Q: A colleague recently emailed that he was “shocked and saddened” to hear of the death of an 83-year-old. How can one be “shocked” at the death of someone who’s 83?  Saddened, yes. Surprised, maybe. But shocked? I wonder. Ever since Casablanca, the word “shocked” seems to have become diluted.

A: Yes, the adjective “shocked” isn’t as shocking as it used to be, but its dilution began long before Captain Renault said, “I am shocked, shocked to find that gambling is going on in here!”

When “shocked” showed up in English in the 17th century, it meant “shaken violently,” according to the Oxford English Dictionary.

The OED’s earliest citation is from a 1642 poem in Remains of the Early Popular Poetry of England (1864-66), edited by William C. Hazlitt:

“The women did stand by and quake, / As did the people, in old Æsops time, / At the shockt mount, whereforth a Mouse did clime.” (The reference is to “The Mountain of Labor,” an Aesop fable in which a mountain violently gives birth to a mouse.)

By the 19th century, the adjective “shocked” had weakened to mean “scandalized, horrified,” according to the OED.

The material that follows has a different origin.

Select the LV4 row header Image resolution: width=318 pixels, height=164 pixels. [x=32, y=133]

The dictionary’s earliest example of the more temperate usage is from a Jan. 21, 1840, letter from Queen Victoria to her Foreign Secretary, Viscount Palmerston:

“The Queen also sends a letter which she found in a box which had been put by, and which she has kept near three years, she is shocked to say.”

The meaning of the adjective has weakened even more in some modern standard dictionaries.

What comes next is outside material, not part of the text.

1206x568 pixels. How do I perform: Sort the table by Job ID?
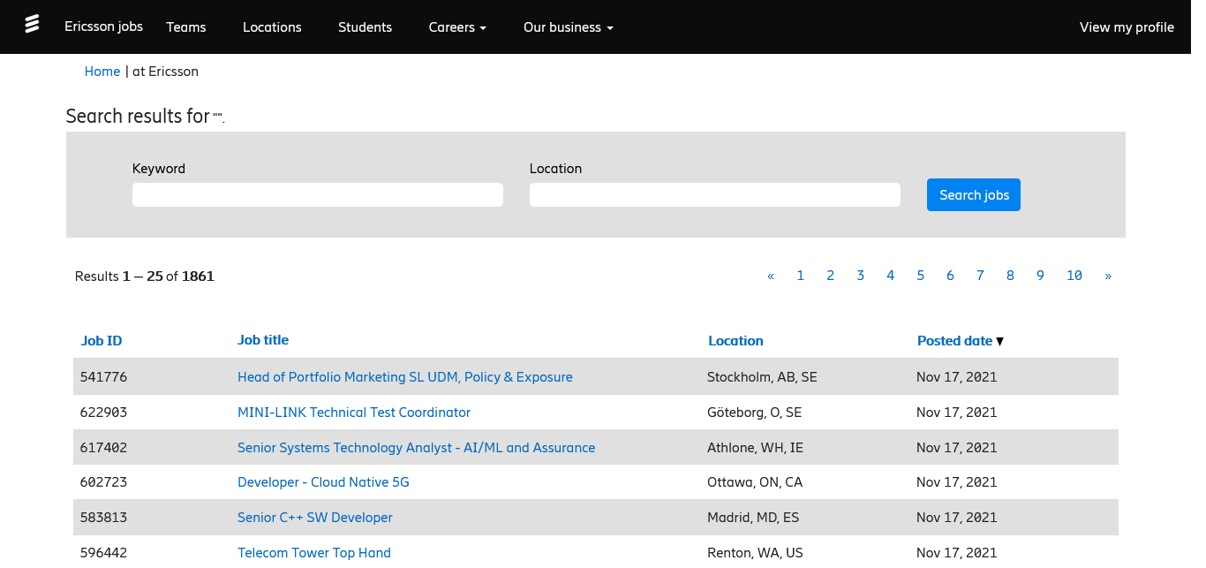[102, 341]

The Cambridge Dictionaries Online, for example, defines it as “feeling very upset or surprised,” and gives this example: “He was shocked to discover that he had no money left in his account.”

However, the online Macmillan Dictionary sounds quite Victorian in its definitions: (1) “very surprised and upset by something bad that happens unexpectedly,” and (2) “very offended or embarrassed by something that you consider immoral.”

The source of the violent beginnings of “shocked” was the verb “shock,” which the OED says meant “to come into violent contact, to collide, clash together; esp. to encounter in the shock of battle” when it first showed up in the 16th century.

In the late 17th century, the verb took on its sense of to offend, scandalize, and horrify. And in the 18th century, it came to mean to give someone an electric shock.

We’ll end with a few electrifying lines from “Anything Goes,” one of our favorite Cole Porter songs:

In olden days a glimpse of stocking
Was looked on as something shocking
But now, Heaven knows,
Anything goes.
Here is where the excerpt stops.